Con un sospiro rassegnato, si fece spazio fra la gente, che ancora osservava la scena. Lei, odiando la massa, non fece altro che trascinare i suoi bagagli fino all’ultimo scompartimento del treno, entrarci e chiudere la porta.


Ok Alexandra, stai calma. Calma, respira regolarmente. Stai tranquilla, hai solo fatto fare una figura di merda a Reeves, cosa vuoi che sia? Probabilmente te la farà pagare, ma ne è valsa la pena, no? Si guardò nel riflesso del vetro e, ancora, sospirò: la pelle pallida, diafana, il viso delicato, che sarebbe stato anche ritenuto carino, gli occhi, verdi come degli smeraldi, luccicavano nella semi-oscurità del vagone, i capelli corvini, lunghi fin oltre le spalle, scalati. Non aveva ancora addosso la divisa della Casa. E, dopotutto, chi ce l’aveva?, non erano neanche passati venti minuti da quando erano partiti da King’s Cross.

Con un altro, doloroso e sofferto sospiro, mise la sua valigia, rigorosamente nera, sulla retina.

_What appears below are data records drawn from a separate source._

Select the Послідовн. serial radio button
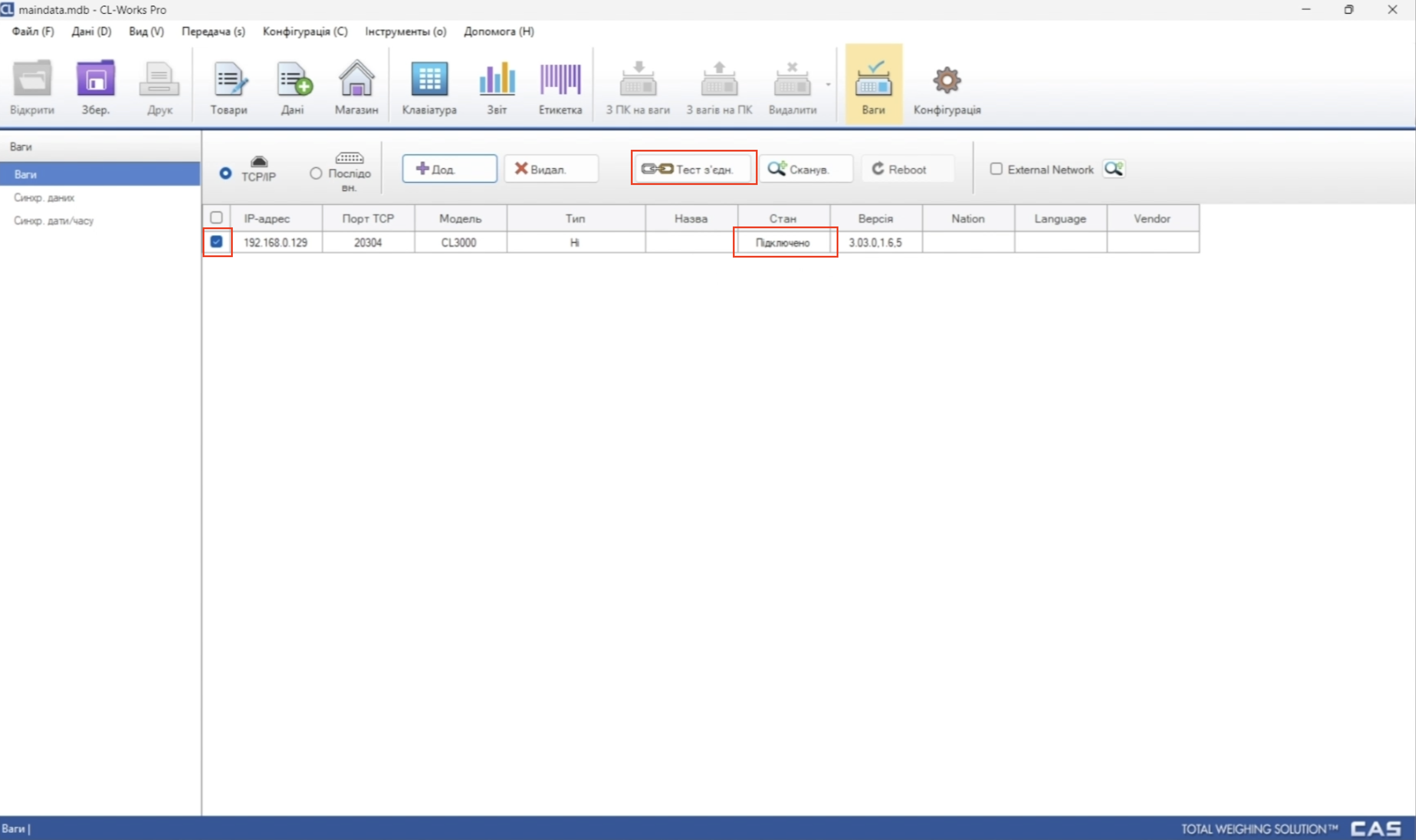This screenshot has height=840, width=1416. 316,173
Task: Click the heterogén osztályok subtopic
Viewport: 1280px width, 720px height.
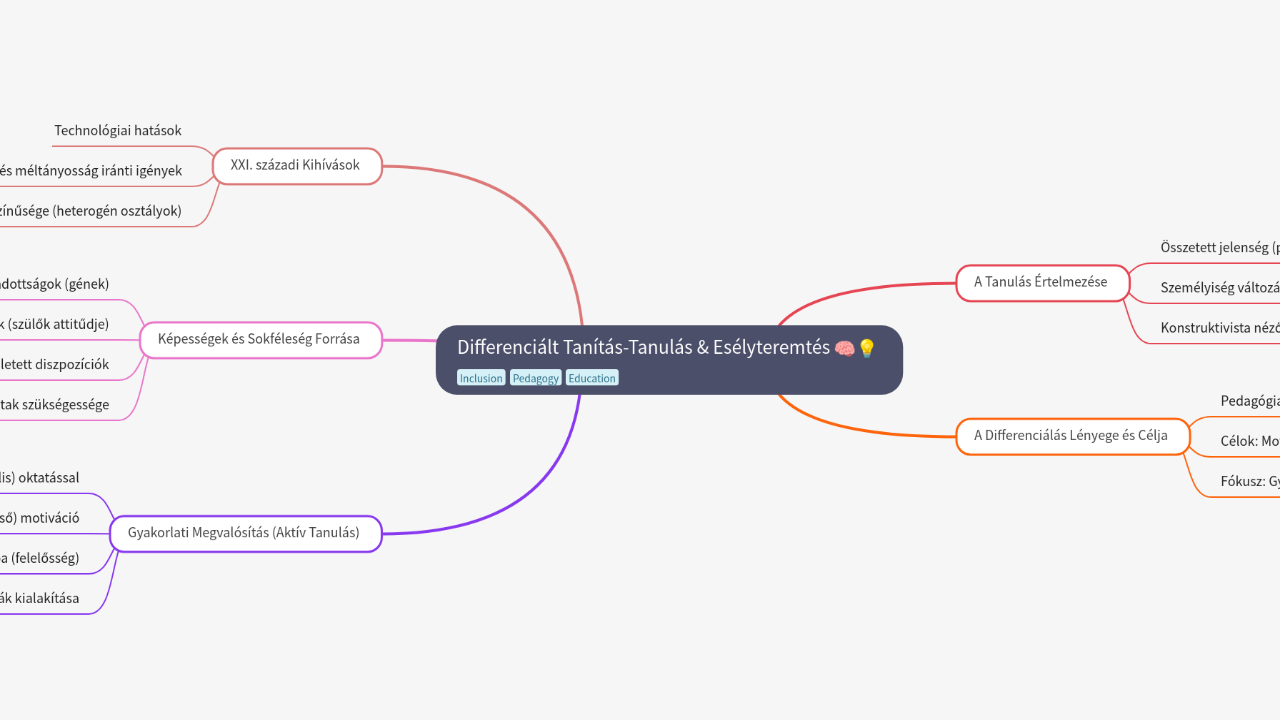Action: click(90, 211)
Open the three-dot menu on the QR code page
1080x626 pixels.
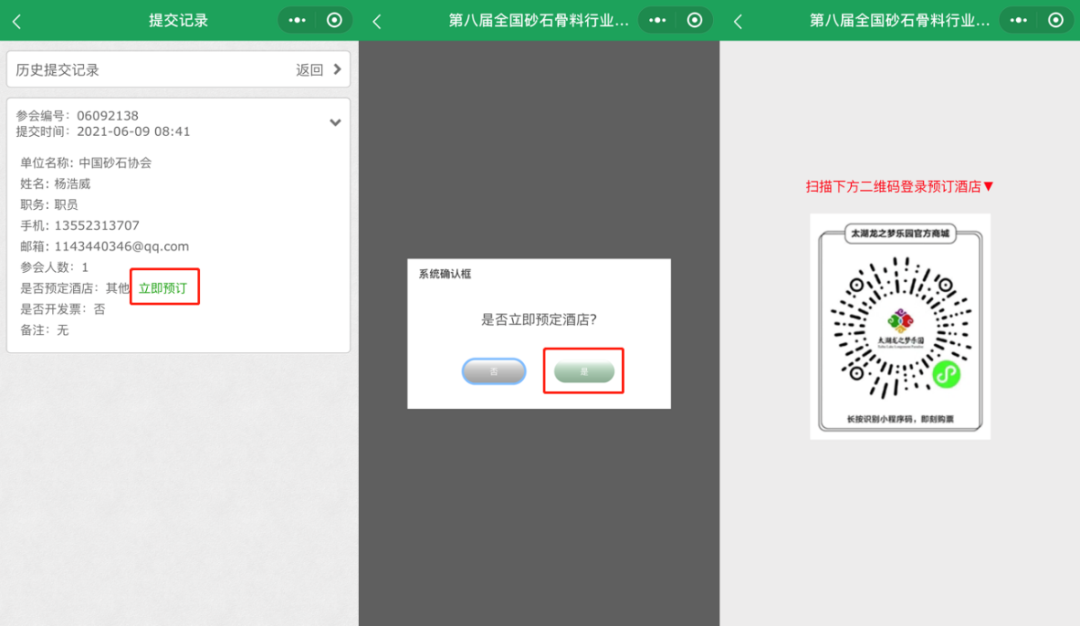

La borsa a tracolla, nera, con sopra stampata la faccia di Jack Skeletron, conteneva la sua vita: l’i-pod, qualche libro, un quaderno e tante biro.

In un mondo in cui vivere si riduce ad apparire, io, e solo io, scavo nel profondo dell’anima di ciascuno degli esseri viventi per scoprire quali segreti nascondono, se dentro di loro c’è un’anima sì o no. Se soffrono, amano, appaiono, come tutti gli altri. Sono diversa. E non m’importa.

Lanciò la borsa su uno dei due sedili vicino alla finestra e, sbuffando, sprofondò nell’altro. Per i primi dieci minuti guardò semplicemente fuori dalla finestra, con aria assorta, immersa nei suoi pensieri. Poi decise che era ora di cambiarsi. Allungò la mano verso la bacchetta e, pigra, borbottò un incantesimo, cambiandosi d’abito. Osservò lo stemma raffigurante un serpente cucito sulla divisa. Ovviamente, si rifiutava di mettere i golfini che facevano tanto Hogwarts o quelle camicie: semplicemente, sotto la divisa, aveva una maglia nera dei Nightwish, uno dei suoi gruppi babbani preferiti, raffigurante un angelo adagiato su una colonna. I jeans neri e le All Star nere. Si alzò le maniche della divisa, fino ai tre quarti del braccio e osservò le montagne di braccialetti. Ognuno di essi per un ricordo, ognuno di essi narra una storia, insieme danno vita alla mia, di miserabile esistenza. E cos’è la vita se non il racconto di uno stolto? Forse, lo scritto di un uomo che magari stolto non è. Forse, solo un ubriaco che si diverte a giocare con le lettere.
FINE FLASHBACK

Era di nuovo stata soffocata dai ricordi. Manco fosse una vecchia, con anni e persone nella memoria. Di cui serbare il ricordo. Sospirò e chiuse gli occhi. Rimase qualche secondo così. Ferma. Immobile. Quasi morta. Poi si rialzò. E’ ora di entrare in scena.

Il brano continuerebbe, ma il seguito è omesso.